**Task to complete:** Starting from the line in which "Click the Recent section heading" appears, output every line down to the last line of the data below, exactly and without anything more.

Records excerpted from a collection
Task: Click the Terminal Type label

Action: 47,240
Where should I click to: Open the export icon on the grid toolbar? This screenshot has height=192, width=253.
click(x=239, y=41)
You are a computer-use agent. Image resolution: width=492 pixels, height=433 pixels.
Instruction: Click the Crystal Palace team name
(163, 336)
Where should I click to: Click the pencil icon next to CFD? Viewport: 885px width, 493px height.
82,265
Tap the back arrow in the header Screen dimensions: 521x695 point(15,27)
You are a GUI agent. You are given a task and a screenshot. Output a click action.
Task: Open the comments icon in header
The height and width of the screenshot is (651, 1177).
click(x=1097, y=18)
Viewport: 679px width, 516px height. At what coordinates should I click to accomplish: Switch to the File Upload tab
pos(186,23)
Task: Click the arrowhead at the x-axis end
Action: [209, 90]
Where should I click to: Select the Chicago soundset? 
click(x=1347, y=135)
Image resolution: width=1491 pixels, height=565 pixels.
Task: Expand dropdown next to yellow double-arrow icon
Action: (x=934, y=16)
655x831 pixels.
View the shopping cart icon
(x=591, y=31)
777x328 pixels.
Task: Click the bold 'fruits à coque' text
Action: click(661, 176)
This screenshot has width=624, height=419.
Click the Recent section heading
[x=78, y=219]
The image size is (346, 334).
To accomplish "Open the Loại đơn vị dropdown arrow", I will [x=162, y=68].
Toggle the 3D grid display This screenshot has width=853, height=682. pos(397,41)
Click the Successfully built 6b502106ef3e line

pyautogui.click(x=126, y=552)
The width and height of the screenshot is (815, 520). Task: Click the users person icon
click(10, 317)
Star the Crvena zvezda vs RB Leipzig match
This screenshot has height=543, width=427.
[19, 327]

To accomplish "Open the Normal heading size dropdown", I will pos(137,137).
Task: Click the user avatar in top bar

**Written response:**
Click the Recent section heading
[x=78, y=219]
The image size is (346, 334).
To accomplish "Open the Loại đơn vị dropdown arrow", I will [x=162, y=68].
Toggle the 3D grid display This screenshot has width=853, height=682. pos(397,41)
Click the Successfully built 6b502106ef3e line

pyautogui.click(x=126, y=552)
The width and height of the screenshot is (815, 520). Task: Click the users person icon
click(10, 317)
Star the Crvena zvezda vs RB Leipzig match
This screenshot has height=543, width=427.
[19, 327]

To accomplish "Open the Normal heading size dropdown", I will pos(137,137).
Task: Click the user avatar in top bar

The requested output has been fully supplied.